GMG is poised to emerge as a dominant force in the global data centre industry in the coming decade, capitalising on the growth of artificial intelligence.

JP Morgan has a price target of $25 on GMG, which is up 22.65% YTD.


Bell Potter upgrades Technology One to buy

Current SP: $15.34; Target: $17.75

Bell Potter has upgraded enterprise software company Technology One (ASX:TNE) to a buy from hold ahead of its full year FY23 November result.

The broker says it has modestly upgraded EPS forecasts due to a small decrease in forecast shares on issue and rolled forward its discounted cash flow valuation leading to a target increase to $17.75 from $17.50.

Bell Potter expects the FY23 result to be modestly above both guidance and consensus, and believes there is potential for the company to exceed its guidance of 40% growth in SaaS annual recurring revenue.

TNE recently announced CEO Edward Chung had been appointed to the board as managing director and CEO.

Chung was previously appointed as CEO in May 2017.

“Ed’s appointment is a natural progression given his strong leadership and performance in the CEO role at TechnologyOne,” TNE chairman Pat O’Sullivan says.

TNE is up 16% YTD.


Moelis Australia rate Silk Logistics a new buy

Current SP: $1.71; Target: $2.75

Moelis Australia have initiated coverage of Silk Logistics Holdings (ASX:SLH) with a buy rating and a $2.75 price target.

SLH is an integrated, port-to-door, logistics services business with locations in most of Australia’s major cities.

“SLH offers an integrated logistics exposure with FY23-25e 12% EPS CAGR at significant ~55% discount to peers,” the broker says.

Moelis says SLH boasts a tier one designation in port logistics and is well positioned to capitalise on forecasted growth in container volumes through the medium term, supported by recent Secon acquisition to bolster Victorian presence and wharfside bulks volume.

It also says SLH has an increased ancillary service suite and its cross sell strategy focus will help drive wallet share with 77% of clients on single service.

SLH’s warehousing and distribution capability complete the fully integrated service offering.

“Visibility on an additional 85 km2 capacity growth and matching demand supports our constructive view on the landside services of the business,” the broker says.

It says SLH has contracted revenue streams coupled with solid track record of acquisitions and strong management executing inorganic growth strategy.

The broker says its balance sheet firepower for medium term $1 billion revenue ambition is supported by modest 0.6x net debt (ex leases) to EBITDA leverage.

“SLH trades at 8.3x FY24e P/E, representing a deep ~55% discount to peers.
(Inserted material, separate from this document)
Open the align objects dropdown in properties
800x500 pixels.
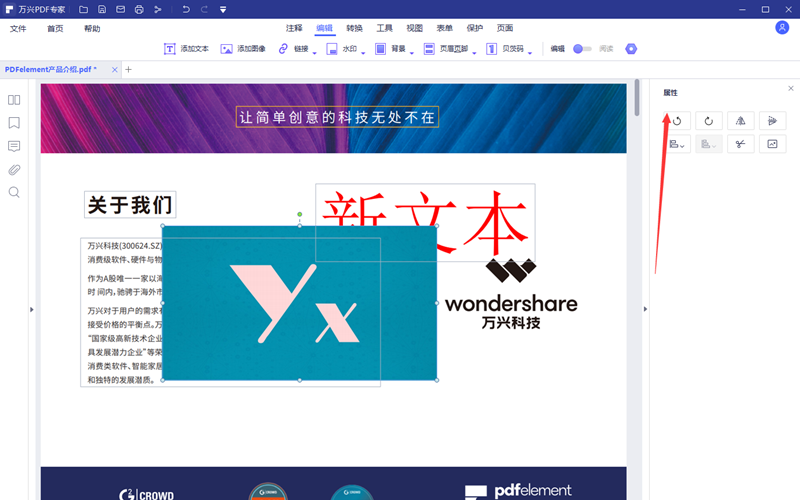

Even after accounting for size and liquidity, we see compelling value in SLH given the forecast 14% 2-year EPS CAGR, driven by near term warehousing capacity expansion and cross sell opportunities to drive wallet share in port logistics,” the broker says.
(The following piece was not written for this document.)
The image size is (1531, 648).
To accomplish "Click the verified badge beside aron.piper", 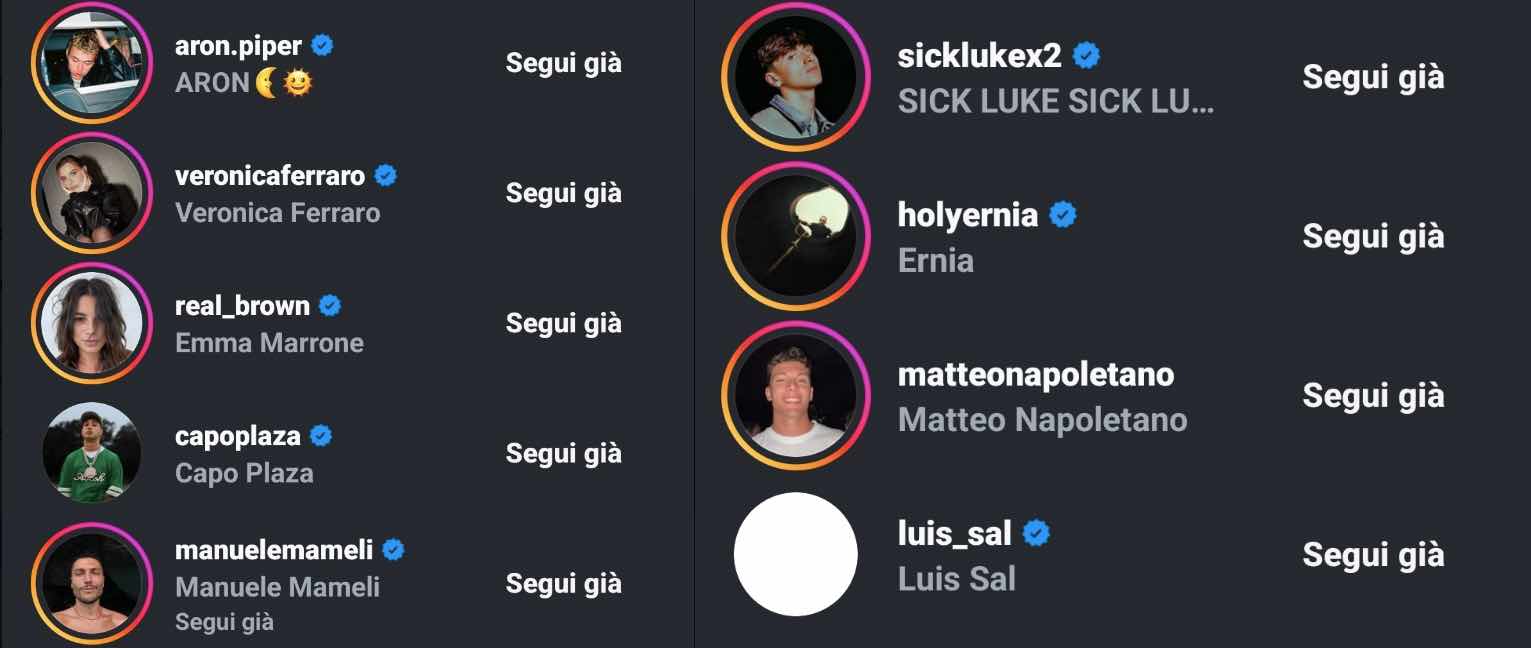I will coord(322,45).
The SLH share price is down 18% YTD.


Jarden Securities rates Champion Iron a new buy

Current SP: $6.06; Target: $7.33
Iron ore miner Champion Iron (ASX:CIA) has been rated a new buy by Jarden Securities. CIA recently provided an update for its Bloom Lake mine in northeast Quebec increasing measured and indicated resources by 40% and inferred resources by 360%.

The update to the 2019 feasibility study included an optimised mine plan with an 18-year life based on the mineral reserves for the project,  north of Fermont.

“The combination of our expanded mineral resources, skilled workforce and supportive local stakeholders positions our company to continue to positively impact the region for generations,” CEO David Cataford said in a statement.

“The Labrador Trough, including Bloom Lake, contains one of the largest and purest iron ore resources globally and offers a unique opportunity for local stakeholders to participate in reducing steel industry emissions, which represents nearly 10% of global emissions.”

Jarden has a price target of $7.33 on  CIA, which is down more than 16% YTD.


Ord Minnett rates Ramelius Resources a buy

Current SP: $1.45; Target: $2.05
A broker note out of Ord Minnett this week has helped boost the share price of gold miner Ramelius Resources (ASX:RMS), which was up 4% yesterday.

Ord Minnett analysts reckon RMS’s shares are low and expects them to rerate if the gold price strengthens.

The broker has a buy rating and $2.05 price target on its shares.